Three things happened at around the same time in publishing in the last five years or so:
- Chick Lit fell out of vogue
- St. Martin’s Press started looking for a thing they called New Adult
- Self-Publishing rose as a real, legit publishing option
These things didn’t have to have anything to do with one another. In fact, I’d theorize they weren’t meant to. I’m not sure what precipitated the fall of Chick Lit (though my guess is burnout from far too many copycats of The Devil Wears Prada). As for SMP, I think it’s pretty clear from both the people who were trying to make it happen back in 2009 and the original fiction they did release as NA (Brooklyn Girls, The Heiresses) that they weren’t picturing the highly commercial, contemporary romance-focused category it became.
And then there’s self-publishing, which…I think we’ve all gotten an idea of its power by now. No matter how you feel about it or New Adult, there’s no arguing that the former made the latter possible, and the latter was a huge contributor to the legitimization of the former. When traditional publishing said “GTFO of here with your college-set romances,” intrepid authors who felt they knew better (and did) and readers found another way. (And to this day, I’m still trying to figure out the argument for why the average author should sub NA to publishers rather than self-publishing first, but I’ll get back to that.)
So, those three things happened, essentially concurrently, and thus NA in its modern incarnation was born. Right now, you can give the whole wonderful definition of what NA is by focusing on the ages of the characters and the stage of life and all of that is true. It is. I stand by thinking it’s a category, and it’s one that contains a number of books I’ve enjoyed. But I get why people think of NA as a genre, and not a category. When I say it’ s a category, I don’t do so to be defiant, but because I think to call it a genre is self-defeating. I don’t think it has to be contemp romance; I do think it only really works in a real-world setting. The reason NA became a thing is because a very certain criterion was considered unmarketable—a collegiate setting combined with a commercial sensibility.

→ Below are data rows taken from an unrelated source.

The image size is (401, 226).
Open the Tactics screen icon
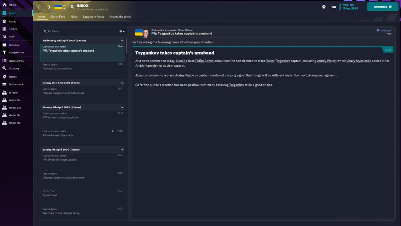click(x=4, y=29)
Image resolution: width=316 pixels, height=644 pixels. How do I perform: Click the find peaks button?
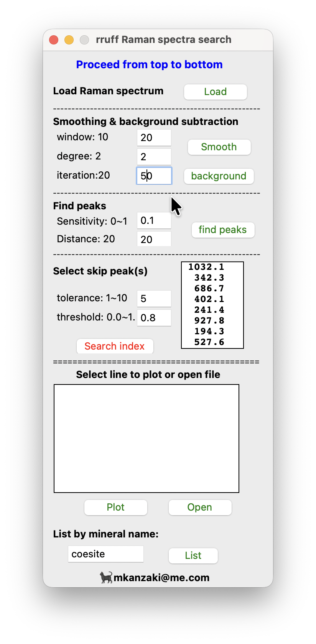tap(223, 230)
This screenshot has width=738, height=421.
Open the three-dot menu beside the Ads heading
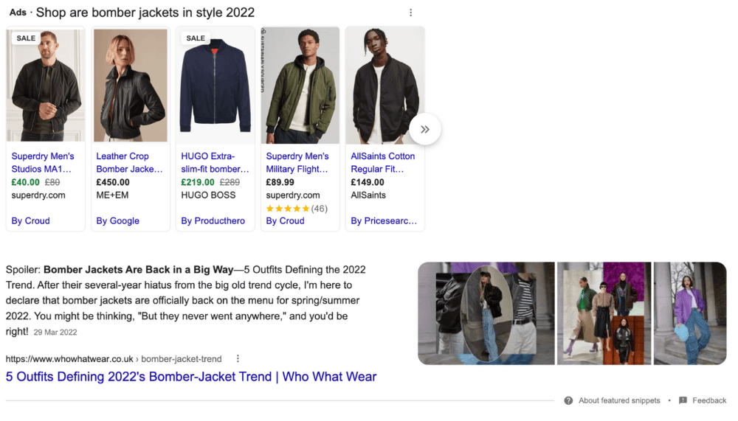coord(411,13)
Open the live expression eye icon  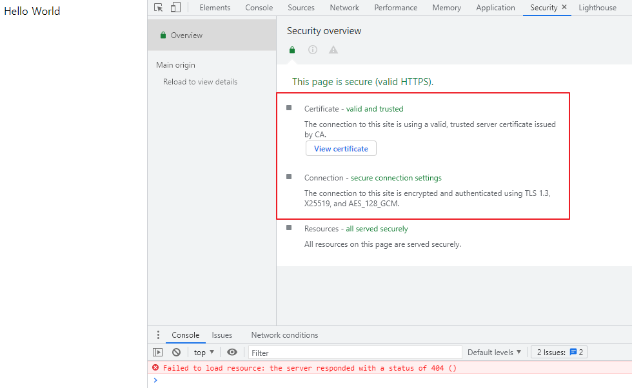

So to declare that NA needs to include Sci-fi…why? When did Sci-fi declare this age group out of vogue? When did Historical? Or High Fantasy? Rather, here’s where I think NA and self-pub get conflated. Certain genres did do well self-published as NA that couldn’t find a home elsewhere, and it feels like other genres should be able to take advantage of the same thing when self-published well. But again, that doesn’t necessarily have anything to do with New Adult. It’s good self-published books that should be able to sell no matter what. I’d make the same argument for a good Sci-Fi self-pubbed book that could’ve theoretically been pubbed as Adult (e.g. The Star Thief by Jamie Grey) as I would for a good contemporary YA self-pubbed book (e.g. Torched by Andrea Colt). Calling a genre book NA is just a way of making sure it doesn’t get lost, the way calling contemp romances NA helped them not get lost. And I get the appeal. And I get it as a marketing tactic. But it doesn’t mean I think it’s a category necessity.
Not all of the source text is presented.